Joys of Travel Blogging
It’s not all mistakes and lamenting my poor business decisions though. I started the web site because I have always had an unquenchable passion for travel. Seeing and learning more about the world has defined me since the day I was born. In grade school my walls were covered with maps and world flags, in high school I was presciently voted Most Likely To Travel The World, after grad school I took and passed the Foreign Service Exam – all of this was in line with my passion and LandLopers is just the latest tangible outgrowth of what is at the core of who I am as a person. So, naturally, I have greatly enjoyed being a travel blogger. The ability to discuss your greatest passion in life with millions of people is a joy unlike any other. The site has also given me any number of remarkable and so-called once in a lifetime travel experiences, and for all of them I am deeply thankful. But don’t confuse any of this with luck. Quite often readers tell me how lucky I am, and while I don’t necessarily deny that, I also take some offense to the statement. We make our own luck in life. I was able to create a successful travel blog not from luck or SEO shenanigans but through hard work, perseverance and passion. If I’m awake I’m working, 7 days a week, 365 days a year. There is no off switch and everything I’ve been able to do and create with this site is, I believe, a direct result of that hard work. The same is true for anything we do in life, from our careers to family lives. The more work we put into something, the more we get back in return. It’s just that simple.

+++

### WORK ORDER
Please condense the paragraph in the travel blogging passage that begins "It’s not all mistakes" into a short bulleted list, keeping its main facts. Work only from the text.

[Pixel coordinate grounding data]

+++

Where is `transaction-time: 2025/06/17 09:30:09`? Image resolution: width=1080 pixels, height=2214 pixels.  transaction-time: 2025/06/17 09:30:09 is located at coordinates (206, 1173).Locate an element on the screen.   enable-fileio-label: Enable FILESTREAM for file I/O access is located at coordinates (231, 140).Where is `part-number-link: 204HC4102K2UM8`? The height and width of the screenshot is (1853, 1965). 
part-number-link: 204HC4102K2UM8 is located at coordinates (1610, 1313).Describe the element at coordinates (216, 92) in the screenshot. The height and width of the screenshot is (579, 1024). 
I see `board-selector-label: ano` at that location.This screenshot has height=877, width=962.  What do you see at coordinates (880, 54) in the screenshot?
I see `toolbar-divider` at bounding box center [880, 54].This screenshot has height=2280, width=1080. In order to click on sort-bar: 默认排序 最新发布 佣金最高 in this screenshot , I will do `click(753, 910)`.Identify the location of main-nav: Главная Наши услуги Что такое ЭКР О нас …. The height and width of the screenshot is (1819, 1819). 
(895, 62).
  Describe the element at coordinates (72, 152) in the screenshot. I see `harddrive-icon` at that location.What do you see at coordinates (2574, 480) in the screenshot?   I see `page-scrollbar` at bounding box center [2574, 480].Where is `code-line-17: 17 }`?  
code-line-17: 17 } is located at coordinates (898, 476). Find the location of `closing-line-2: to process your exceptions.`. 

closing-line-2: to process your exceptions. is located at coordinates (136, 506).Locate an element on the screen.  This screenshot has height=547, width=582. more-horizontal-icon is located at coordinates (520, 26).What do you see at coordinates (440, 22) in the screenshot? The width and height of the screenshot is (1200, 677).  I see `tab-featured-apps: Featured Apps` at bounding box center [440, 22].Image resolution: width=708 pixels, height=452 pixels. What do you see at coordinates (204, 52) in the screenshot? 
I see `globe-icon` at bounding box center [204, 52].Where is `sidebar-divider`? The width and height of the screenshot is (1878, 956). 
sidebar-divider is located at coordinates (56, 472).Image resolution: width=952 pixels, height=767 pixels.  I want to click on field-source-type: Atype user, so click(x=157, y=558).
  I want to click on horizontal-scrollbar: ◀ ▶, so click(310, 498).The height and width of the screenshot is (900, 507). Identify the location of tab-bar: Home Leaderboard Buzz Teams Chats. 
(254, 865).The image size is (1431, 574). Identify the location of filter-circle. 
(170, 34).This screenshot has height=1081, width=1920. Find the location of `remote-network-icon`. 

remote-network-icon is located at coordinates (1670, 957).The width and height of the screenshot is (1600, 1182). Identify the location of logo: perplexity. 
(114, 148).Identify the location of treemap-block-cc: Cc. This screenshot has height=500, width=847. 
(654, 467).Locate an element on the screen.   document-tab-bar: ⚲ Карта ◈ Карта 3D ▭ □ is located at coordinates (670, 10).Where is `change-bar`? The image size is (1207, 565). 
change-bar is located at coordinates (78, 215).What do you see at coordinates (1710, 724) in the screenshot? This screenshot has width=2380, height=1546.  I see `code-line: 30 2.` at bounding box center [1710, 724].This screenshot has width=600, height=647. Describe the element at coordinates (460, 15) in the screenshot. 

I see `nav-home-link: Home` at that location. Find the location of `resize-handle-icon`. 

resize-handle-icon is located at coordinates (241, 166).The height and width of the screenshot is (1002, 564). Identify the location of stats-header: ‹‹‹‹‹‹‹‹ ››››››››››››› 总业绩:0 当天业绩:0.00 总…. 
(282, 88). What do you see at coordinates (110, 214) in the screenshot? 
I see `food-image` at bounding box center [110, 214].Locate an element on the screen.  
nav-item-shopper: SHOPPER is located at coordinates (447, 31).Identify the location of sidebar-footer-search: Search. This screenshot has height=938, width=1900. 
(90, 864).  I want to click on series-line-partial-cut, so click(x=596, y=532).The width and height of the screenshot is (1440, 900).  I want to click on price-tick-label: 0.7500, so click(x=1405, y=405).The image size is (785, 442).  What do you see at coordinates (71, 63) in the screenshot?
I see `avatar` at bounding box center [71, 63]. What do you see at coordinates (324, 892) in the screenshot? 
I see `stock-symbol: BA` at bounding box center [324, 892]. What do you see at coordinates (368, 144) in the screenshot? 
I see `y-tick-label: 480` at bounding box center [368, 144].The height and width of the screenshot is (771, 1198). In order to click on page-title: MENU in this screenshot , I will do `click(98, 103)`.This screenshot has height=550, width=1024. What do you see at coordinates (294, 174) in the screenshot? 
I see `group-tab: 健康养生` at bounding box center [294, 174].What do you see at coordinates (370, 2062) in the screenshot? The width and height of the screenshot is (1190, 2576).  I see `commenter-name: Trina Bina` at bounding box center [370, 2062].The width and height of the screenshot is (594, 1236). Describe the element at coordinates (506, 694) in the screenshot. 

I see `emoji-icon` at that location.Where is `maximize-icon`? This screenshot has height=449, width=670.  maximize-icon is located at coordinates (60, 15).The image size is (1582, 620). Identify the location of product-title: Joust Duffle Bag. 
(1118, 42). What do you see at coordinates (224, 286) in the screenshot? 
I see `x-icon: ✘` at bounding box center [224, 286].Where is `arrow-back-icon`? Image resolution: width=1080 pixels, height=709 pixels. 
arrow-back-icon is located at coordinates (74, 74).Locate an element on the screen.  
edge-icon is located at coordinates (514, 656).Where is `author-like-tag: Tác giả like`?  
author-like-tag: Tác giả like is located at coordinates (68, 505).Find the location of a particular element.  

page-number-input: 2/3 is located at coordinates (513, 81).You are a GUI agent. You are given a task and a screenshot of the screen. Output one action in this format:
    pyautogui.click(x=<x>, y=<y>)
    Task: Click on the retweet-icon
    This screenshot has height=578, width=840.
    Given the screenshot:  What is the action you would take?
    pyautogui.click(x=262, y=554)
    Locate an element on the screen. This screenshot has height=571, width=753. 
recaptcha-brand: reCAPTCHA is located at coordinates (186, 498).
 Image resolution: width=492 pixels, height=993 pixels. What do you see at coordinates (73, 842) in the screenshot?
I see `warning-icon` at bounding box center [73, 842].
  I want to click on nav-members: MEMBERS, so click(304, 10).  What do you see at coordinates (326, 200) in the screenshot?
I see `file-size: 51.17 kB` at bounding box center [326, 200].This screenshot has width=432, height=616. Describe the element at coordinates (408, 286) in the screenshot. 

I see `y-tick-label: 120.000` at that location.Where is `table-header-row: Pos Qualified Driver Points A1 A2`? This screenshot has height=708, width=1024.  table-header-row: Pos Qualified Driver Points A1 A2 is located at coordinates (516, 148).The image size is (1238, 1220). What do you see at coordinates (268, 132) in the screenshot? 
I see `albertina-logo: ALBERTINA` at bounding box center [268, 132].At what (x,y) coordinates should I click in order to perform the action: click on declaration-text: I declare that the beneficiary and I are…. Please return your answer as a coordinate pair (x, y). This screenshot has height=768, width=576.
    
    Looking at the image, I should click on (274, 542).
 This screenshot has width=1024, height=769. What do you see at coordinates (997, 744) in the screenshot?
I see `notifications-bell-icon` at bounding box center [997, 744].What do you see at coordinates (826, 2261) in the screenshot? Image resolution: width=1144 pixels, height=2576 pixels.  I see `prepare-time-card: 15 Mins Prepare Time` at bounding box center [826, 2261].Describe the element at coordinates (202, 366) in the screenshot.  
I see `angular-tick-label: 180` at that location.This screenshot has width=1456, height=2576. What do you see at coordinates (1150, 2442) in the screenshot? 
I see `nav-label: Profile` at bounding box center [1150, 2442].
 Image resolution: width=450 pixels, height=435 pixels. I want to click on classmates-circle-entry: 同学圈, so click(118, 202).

+++

### RESPONSE TO THE TASK
- I started the site because of a lifelong, unquenchable passion for travel.
- In grade school my walls were covered with maps and world flags; in high school I was voted Most Likely To Travel The World; after grad school I took and passed the Foreign Service Exam.
- LandLopers is the latest tangible outgrowth of that passion.
- I have greatly enjoyed travel blogging: discussing my greatest passion with millions of people, plus many remarkable, once-in-a-lifetime travel experiences, for which I am deeply thankful.
- Readers often call me lucky, and I take some offense to that: we make our own luck.
- The blog's success came from hard work, perseverance and passion, not luck or SEO shenanigans.
- If I'm awake I'm working, 7 days a week, 365 days a year.
- In anything in life, from careers to family, the more work we put in, the more we get back.